::: RECORDS FOR THE TASK

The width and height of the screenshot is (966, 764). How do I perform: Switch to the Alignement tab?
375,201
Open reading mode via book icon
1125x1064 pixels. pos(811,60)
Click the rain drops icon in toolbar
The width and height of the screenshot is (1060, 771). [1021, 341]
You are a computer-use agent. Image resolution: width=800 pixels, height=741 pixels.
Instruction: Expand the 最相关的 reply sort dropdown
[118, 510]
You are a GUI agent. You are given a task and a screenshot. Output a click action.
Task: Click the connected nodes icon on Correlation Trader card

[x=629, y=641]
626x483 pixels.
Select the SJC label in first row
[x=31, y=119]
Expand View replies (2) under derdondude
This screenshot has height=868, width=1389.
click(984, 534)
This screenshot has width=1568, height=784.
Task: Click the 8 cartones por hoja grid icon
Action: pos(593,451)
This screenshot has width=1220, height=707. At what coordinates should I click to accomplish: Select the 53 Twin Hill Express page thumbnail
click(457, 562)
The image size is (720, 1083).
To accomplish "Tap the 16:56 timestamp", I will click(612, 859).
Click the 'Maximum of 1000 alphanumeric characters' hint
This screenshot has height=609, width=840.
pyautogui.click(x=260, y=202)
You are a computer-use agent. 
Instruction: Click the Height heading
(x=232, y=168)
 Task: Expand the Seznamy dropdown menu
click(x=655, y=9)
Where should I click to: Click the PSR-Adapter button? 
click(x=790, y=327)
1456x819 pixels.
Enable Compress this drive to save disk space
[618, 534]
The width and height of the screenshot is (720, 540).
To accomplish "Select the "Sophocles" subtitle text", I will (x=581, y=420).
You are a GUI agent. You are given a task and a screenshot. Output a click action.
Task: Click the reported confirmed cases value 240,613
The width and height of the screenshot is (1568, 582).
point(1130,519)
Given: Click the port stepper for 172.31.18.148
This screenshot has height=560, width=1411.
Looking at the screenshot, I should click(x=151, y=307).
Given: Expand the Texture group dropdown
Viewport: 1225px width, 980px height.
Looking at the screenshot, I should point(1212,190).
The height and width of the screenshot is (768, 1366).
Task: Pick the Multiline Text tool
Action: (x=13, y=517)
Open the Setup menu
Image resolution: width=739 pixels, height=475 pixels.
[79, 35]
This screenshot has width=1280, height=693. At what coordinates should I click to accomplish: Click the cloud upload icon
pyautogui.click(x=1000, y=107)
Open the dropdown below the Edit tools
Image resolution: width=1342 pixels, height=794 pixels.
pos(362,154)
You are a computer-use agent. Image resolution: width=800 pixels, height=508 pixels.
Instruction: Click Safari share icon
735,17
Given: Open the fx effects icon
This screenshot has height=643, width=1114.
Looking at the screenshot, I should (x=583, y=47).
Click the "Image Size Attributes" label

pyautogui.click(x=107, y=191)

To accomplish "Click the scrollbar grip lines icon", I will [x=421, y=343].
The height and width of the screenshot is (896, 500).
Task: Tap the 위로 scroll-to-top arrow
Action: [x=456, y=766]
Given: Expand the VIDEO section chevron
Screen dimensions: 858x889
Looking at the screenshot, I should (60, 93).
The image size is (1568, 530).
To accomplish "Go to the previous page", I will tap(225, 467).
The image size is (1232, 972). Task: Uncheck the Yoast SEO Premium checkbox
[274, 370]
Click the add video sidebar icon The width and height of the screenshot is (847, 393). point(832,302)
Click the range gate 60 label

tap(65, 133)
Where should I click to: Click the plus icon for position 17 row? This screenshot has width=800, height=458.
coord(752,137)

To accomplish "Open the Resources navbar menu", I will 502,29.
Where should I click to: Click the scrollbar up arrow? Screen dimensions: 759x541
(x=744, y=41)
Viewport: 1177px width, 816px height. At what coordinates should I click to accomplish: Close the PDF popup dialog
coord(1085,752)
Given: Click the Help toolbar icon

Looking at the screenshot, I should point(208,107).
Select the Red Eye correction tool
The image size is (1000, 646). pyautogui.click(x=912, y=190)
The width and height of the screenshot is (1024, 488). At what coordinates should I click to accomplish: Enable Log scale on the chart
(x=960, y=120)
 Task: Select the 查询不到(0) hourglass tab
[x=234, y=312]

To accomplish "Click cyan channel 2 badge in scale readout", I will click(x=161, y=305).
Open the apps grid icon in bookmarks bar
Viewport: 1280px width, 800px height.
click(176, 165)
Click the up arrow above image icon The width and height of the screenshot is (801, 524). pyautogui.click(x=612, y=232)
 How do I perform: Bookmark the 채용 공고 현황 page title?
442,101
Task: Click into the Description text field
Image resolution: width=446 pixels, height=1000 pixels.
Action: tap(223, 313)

::::::

WHAT TO PRODUCE> Begin at the line that has "Viewport: 1280px width, 800px height." in the entries above; stop after the line that has "Task: Click into the Description text field". Transcribe exactly those lines and no others.

RESPONSE TO THIS TASK>
Viewport: 1280px width, 800px height.
click(176, 165)
Click the up arrow above image icon The width and height of the screenshot is (801, 524). pyautogui.click(x=612, y=232)
 How do I perform: Bookmark the 채용 공고 현황 page title?
442,101
Task: Click into the Description text field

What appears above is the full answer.